The FOMC decision (June 16, 6:00 pm GMT) is shaping up to be the main event for this week, so better start prepping if you’re gonna trade this top-tier catalyst.

Here’s what happened before, how the dollar reacted, and what’s expected this time.

No bombshells in April FOMC meeting

The previous FOMC statement didn’t exactly rock the markets’ socks off, as the U.S. central bank kept interest rates unchanged and Powell refrained from sharing taper plans.

You see, market expectations for a reduction in stimulus had been riding pretty high then since the U.S. economy had seen some green shoots.

There were a few upbeat remarks on price pressures, but officials were quick to note that these were likely due to transitory factors. The statement also acknowledged progress in the vaccination rollout and how this has allowed economic activity to strengthen.

However, policymakers reiterated that they’d like to see “substantial further progress” when it comes to inflation and employment before making any adjustments.

Because of that, the Greenback’s reaction was understandably bearish but muted, as dollar traders had been expecting something more exciting from the Fed.

USD Forex Pairs: 15-min Overlay
USD Forex Pairs: 15-min Overlay

Powell to dodge taper talk, but inflation upgrades eyed

This week’s FOMC announcement comes with updated economic projections, and many are eyeing positive revisions to inflation forecasts.

Recall that both the CPI report and core PCE price index, which is said to be the Fed’s preferred inflation measure, posted upside surprises for May.

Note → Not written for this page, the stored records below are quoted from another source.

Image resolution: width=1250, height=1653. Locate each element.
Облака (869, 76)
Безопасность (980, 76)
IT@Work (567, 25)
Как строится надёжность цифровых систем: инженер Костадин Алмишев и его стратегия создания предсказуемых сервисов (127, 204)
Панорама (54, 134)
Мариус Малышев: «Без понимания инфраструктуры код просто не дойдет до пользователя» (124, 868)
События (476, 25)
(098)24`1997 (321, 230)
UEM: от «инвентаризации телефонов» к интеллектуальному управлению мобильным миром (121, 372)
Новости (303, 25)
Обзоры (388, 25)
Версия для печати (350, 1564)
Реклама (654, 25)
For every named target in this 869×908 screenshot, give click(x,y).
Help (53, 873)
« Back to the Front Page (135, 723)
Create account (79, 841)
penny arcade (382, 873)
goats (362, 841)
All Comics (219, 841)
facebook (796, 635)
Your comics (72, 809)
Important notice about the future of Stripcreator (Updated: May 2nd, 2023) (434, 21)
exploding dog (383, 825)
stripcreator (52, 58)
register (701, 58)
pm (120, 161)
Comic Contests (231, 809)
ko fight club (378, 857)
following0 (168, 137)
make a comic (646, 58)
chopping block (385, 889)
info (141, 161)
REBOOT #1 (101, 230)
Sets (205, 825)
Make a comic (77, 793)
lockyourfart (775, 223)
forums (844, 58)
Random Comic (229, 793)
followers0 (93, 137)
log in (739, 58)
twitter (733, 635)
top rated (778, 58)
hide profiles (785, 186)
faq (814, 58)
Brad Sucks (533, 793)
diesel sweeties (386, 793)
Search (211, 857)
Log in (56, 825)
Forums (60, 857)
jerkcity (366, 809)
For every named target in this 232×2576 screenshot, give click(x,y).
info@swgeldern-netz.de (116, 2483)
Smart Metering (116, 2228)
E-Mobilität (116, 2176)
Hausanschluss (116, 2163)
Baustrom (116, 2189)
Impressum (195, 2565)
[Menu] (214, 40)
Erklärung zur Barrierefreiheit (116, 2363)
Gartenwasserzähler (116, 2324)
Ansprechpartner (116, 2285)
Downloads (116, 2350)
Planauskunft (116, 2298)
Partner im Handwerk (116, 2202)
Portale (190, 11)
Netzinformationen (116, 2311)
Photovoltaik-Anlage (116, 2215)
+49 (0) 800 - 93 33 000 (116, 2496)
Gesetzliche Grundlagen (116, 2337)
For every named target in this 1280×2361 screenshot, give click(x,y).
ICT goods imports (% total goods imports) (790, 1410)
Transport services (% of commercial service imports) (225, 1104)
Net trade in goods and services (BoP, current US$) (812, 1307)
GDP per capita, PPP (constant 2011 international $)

However, policymakers might once again caution that these price pressures are transitory and can’t be sustained without full employment. Based on the past couple of NFP releases, the labor situation ain’t lookin’ too good.

With that, Fed head Powell would likely stay mum about their timeline for tapering asset purchases.

Watch out for dot plot changes

Market watchers might turn their attention to the updated dot plot forecasts of interest rate changes instead, as some committee members might be slightly more hawkish this time.

In particular, some officials could adjust their rate hike forecasts earlier, possibly bringing the median estimate for the first increase to early 2023. Combined with possible inflation upgrades, this could be a bullish scenario for the Greenback.

Increased emphasis on weak employment data, on the other hand, could overshadow the pickup in inflation and downplay taper hopes.